[start]

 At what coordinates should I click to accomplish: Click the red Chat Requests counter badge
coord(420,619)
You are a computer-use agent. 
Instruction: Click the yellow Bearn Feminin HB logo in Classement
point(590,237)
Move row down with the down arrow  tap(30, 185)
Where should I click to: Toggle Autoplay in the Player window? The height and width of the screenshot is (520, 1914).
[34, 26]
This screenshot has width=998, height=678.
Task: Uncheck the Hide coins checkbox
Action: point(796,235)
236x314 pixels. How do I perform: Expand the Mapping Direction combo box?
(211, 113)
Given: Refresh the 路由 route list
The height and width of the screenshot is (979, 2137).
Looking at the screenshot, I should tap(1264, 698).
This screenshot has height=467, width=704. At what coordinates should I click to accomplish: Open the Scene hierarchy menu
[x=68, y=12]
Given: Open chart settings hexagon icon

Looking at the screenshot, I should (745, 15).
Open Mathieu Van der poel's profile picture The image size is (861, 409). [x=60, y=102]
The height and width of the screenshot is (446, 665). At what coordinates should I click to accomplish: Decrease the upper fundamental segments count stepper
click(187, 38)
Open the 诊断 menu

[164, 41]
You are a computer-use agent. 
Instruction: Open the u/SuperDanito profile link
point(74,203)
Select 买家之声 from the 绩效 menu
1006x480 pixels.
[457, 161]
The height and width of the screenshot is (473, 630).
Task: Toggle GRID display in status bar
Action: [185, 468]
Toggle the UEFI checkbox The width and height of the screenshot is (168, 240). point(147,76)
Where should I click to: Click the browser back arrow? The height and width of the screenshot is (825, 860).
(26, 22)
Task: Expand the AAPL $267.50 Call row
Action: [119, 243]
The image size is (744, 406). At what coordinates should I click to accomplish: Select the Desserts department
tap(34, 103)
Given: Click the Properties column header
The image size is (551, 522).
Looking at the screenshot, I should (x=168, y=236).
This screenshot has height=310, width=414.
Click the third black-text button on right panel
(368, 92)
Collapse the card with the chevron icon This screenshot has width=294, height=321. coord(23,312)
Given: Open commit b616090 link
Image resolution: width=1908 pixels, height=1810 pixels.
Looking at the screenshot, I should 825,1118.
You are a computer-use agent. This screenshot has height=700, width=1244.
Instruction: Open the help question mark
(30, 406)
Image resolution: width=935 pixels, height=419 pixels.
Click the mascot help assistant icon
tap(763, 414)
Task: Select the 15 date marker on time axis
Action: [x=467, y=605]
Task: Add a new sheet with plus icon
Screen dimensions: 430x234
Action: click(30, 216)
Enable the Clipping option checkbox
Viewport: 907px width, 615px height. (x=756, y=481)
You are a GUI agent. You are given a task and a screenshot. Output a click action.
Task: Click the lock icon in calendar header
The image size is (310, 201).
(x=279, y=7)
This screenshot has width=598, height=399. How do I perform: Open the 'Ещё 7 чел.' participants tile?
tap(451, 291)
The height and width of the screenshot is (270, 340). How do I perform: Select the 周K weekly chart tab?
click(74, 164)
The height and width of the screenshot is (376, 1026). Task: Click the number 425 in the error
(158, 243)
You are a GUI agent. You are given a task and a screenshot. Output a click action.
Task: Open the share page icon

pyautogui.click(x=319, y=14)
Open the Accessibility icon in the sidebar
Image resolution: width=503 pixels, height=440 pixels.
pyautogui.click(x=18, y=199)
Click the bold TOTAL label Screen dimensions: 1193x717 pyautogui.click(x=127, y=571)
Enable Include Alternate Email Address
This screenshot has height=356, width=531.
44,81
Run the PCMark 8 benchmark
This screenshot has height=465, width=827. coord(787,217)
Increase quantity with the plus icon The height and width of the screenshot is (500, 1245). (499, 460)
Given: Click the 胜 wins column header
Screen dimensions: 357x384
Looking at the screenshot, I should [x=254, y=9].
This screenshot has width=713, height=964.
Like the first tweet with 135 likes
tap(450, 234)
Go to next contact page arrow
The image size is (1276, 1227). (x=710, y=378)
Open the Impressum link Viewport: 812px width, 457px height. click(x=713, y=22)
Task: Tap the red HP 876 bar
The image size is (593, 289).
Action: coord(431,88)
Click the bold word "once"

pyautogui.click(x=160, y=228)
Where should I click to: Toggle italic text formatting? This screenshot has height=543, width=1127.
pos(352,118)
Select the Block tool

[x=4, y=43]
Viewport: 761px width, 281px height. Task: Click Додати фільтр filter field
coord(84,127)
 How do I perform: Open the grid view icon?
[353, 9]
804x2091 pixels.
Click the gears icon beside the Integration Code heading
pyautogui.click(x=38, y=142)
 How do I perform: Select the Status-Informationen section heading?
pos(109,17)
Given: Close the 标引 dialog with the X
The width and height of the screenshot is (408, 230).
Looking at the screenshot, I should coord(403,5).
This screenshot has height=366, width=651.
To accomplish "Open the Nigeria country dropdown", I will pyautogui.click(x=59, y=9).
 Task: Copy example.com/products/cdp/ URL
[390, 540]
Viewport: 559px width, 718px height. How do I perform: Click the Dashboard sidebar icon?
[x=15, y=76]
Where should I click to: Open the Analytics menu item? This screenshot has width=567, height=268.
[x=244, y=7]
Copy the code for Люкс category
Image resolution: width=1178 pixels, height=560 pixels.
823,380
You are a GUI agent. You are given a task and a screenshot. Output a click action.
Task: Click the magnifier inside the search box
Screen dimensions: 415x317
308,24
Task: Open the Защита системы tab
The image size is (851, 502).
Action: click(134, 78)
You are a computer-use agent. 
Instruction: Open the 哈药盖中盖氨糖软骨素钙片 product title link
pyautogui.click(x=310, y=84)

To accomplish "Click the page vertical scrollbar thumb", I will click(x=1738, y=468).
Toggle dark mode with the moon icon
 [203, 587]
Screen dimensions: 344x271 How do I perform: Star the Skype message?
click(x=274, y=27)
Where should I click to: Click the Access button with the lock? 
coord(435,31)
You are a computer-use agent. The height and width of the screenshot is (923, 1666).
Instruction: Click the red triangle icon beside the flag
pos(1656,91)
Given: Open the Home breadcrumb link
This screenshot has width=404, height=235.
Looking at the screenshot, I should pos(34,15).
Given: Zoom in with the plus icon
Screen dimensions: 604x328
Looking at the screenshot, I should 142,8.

[end]

### TASK REQUIREMENTS
Give every line of the rows above as a JSON list of strings, one string per line, with blank lines left out.

### RESPONSE BELOW
[
  " At what coordinates should I click to accomplish: Click the red Chat Requests counter badge",
  "coord(420,619)",
  "You are a computer-use agent. ",
  "Instruction: Click the yellow Bearn Feminin HB logo in Classement",
  "point(590,237)",
  "Move row down with the down arrow  tap(30, 185)",
  "Where should I click to: Toggle Autoplay in the Player window? The height and width of the screenshot is (520, 1914).",
  "[34, 26]",
  "This screenshot has width=998, height=678.",
  "Task: Uncheck the Hide coins checkbox",
  "Action: point(796,235)",
  "236x314 pixels. How do I perform: Expand the Mapping Direction combo box?",
  "(211, 113)",
  "Given: Refresh the 路由 route list",
  "The height and width of the screenshot is (979, 2137).",
  "Looking at the screenshot, I should tap(1264, 698).",
  "This screenshot has height=467, width=704. At what coordinates should I click to accomplish: Open the Scene hierarchy menu",
  "[x=68, y=12]",
  "Given: Open chart settings hexagon icon",
  "Looking at the screenshot, I should (745, 15).",
  "Open Mathieu Van der poel's profile picture The image size is (861, 409). [x=60, y=102]",
  "The height and width of the screenshot is (446, 665). At what coordinates should I click to accomplish: Decrease the upper fundamental segments count stepper",
  "click(187, 38)",
  "Open the 诊断 menu",
  "[164, 41]",
  "You are a computer-use agent. ",
  "Instruction: Open the u/SuperDanito profile link",
  "point(74,203)",
  "Select 买家之声 from the 绩效 menu",
  "1006x480 pixels.",
  "[457, 161]",
  "The height and width of the screenshot is (473, 630).",
  "Task: Toggle GRID display in status bar",
  "Action: [185, 468]",
  "Toggle the UEFI checkbox The width and height of the screenshot is (168, 240). point(147,76)",
  "Where should I click to: Click the browser back arrow? The height and width of the screenshot is (825, 860).",
  "(26, 22)",
  "Task: Expand the AAPL $267.50 Call row",
  "Action: [119, 243]",
  "The image size is (744, 406). At what coordinates should I click to accomplish: Select the Desserts department",
  "tap(34, 103)",
  "Given: Click the Properties column header",
  "The image size is (551, 522).",
  "Looking at the screenshot, I should (x=168, y=236).",
  "This screenshot has height=310, width=414.",
  "Click the third black-text button on right panel",
  "(368, 92)",
  "Collapse the card with the chevron icon This screenshot has width=294, height=321. coord(23,312)",
  "Given: Open commit b616090 link",
  "Image resolution: width=1908 pixels, height=1810 pixels.",
  "Looking at the screenshot, I should 825,1118.",
  "You are a computer-use agent. This screenshot has height=700, width=1244.",
  "Instruction: Open the help question mark",
  "(30, 406)",
  "Image resolution: width=935 pixels, height=419 pixels.",
  "Click the mascot help assistant icon",
  "tap(763, 414)",
  "Task: Select the 15 date marker on time axis",
  "Action: [x=467, y=605]",
  "Task: Add a new sheet with plus icon",
  "Screen dimensions: 430x234",
  "Action: click(30, 216)",
  "Enable the Clipping option checkbox",
  "Viewport: 907px width, 615px height. (x=756, y=481)",
  "You are a GUI agent. You are given a task and a screenshot. Output a click action.",
  "Task: Click the lock icon in calendar header",
  "The image size is (310, 201).",
  "(x=279, y=7)",
  "This screenshot has width=598, height=399. How do I perform: Open the 'Ещё 7 чел.' participants tile?",
  "tap(451, 291)",
  "The height and width of the screenshot is (270, 340). How do I perform: Select the 周K weekly chart tab?",
  "click(74, 164)",
  "The height and width of the screenshot is (376, 1026). Task: Click the number 425 in the error",
  "(158, 243)",
  "You are a GUI agent. You are given a task and a screenshot. Output a click action.",
  "Task: Open the share page icon",
  "pyautogui.click(x=319, y=14)",
  "Open the Accessibility icon in the sidebar",
  "Image resolution: width=503 pixels, height=440 pixels.",
  "pyautogui.click(x=18, y=199)",
  "Click the bold TOTAL label Screen dimensions: 1193x717 pyautogui.click(x=127, y=571)",
  "Enable Include Alternate Email Address",
  "This screenshot has height=356, width=531.",
  "44,81",
  "Run the PCMark 8 benchmark",
  "This screenshot has height=465, width=827. coord(787,217)",
  "Increase quantity with the plus icon The height and width of the screenshot is (500, 1245). (499, 460)",
  "Given: Click the 胜 wins column header",
  "Screen dimensions: 357x384",
  "Looking at the screenshot, I should [x=254, y=9].",
  "This screenshot has width=713, height=964.",
  "Like the first tweet with 135 likes",
  "tap(450, 234)",
  "Go to next contact page arrow",
  "The image size is (1276, 1227). (x=710, y=378)",
  "Open the Impressum link Viewport: 812px width, 457px height. click(x=713, y=22)",
  "Task: Tap the red HP 876 bar",
  "The image size is (593, 289).",
  "Action: coord(431,88)",
  "Click the bold word \"once\"",
  "pyautogui.click(x=160, y=228)",
  "Where should I click to: Toggle italic text formatting? This screenshot has height=543, width=1127.",
  "pos(352,118)",
  "Select the Block tool",
  "[x=4, y=43]",
  "Viewport: 761px width, 281px height. Task: Click Додати фільтр filter field",
  "coord(84,127)",
  " How do I perform: Open the grid view icon?",
  "[353, 9]",
  "804x2091 pixels.",
  "Click the gears icon beside the Integration Code heading",
  "pyautogui.click(x=38, y=142)",
  " How do I perform: Select the Status-Informationen section heading?",
  "pos(109,17)",
  "Given: Close the 标引 dialog with the X",
  "The width and height of the screenshot is (408, 230).",
  "Looking at the screenshot, I should coord(403,5).",
  "This screenshot has height=366, width=651.",
  "To accomplish \"Open the Nigeria country dropdown\", I will pyautogui.click(x=59, y=9).",
  " Task: Copy example.com/products/cdp/ URL",
  "[390, 540]",
  "Viewport: 559px width, 718px height. How do I perform: Click the Dashboard sidebar icon?",
  "[x=15, y=76]",
  "Where should I click to: Open the Analytics menu item? This screenshot has width=567, height=268.",
  "[x=244, y=7]",
  "Copy the code for Люкс category",
  "Image resolution: width=1178 pixels, height=560 pixels.",
  "823,380",
  "You are a GUI agent. You are given a task and a screenshot. Output a click action.",
  "Task: Click the magnifier inside the search box",
  "Screen dimensions: 415x317",
  "308,24",
  "Task: Open the Защита системы tab",
  "The image size is (851, 502).",
  "Action: click(134, 78)",
  "You are a computer-use agent. ",
  "Instruction: Open the 哈药盖中盖氨糖软骨素钙片 product title link",
  "pyautogui.click(x=310, y=84)",
  "To accomplish \"Click the page vertical scrollbar thumb\", I will click(x=1738, y=468).",
  "Toggle dark mode with the moon icon",
  " [203, 587]",
  "Screen dimensions: 344x271 How do I perform: Star the Skype message?",
  "click(x=274, y=27)",
  "Where should I click to: Click the Access button with the lock? ",
  "coord(435,31)",
  "You are a computer-use agent. The height and width of the screenshot is (923, 1666).",
  "Instruction: Click the red triangle icon beside the flag",
  "pos(1656,91)",
  "Given: Open the Home breadcrumb link",
  "This screenshot has width=404, height=235.",
  "Looking at the screenshot, I should pos(34,15).",
  "Given: Zoom in with the plus icon",
  "Screen dimensions: 604x328",
  "Looking at the screenshot, I should 142,8."
]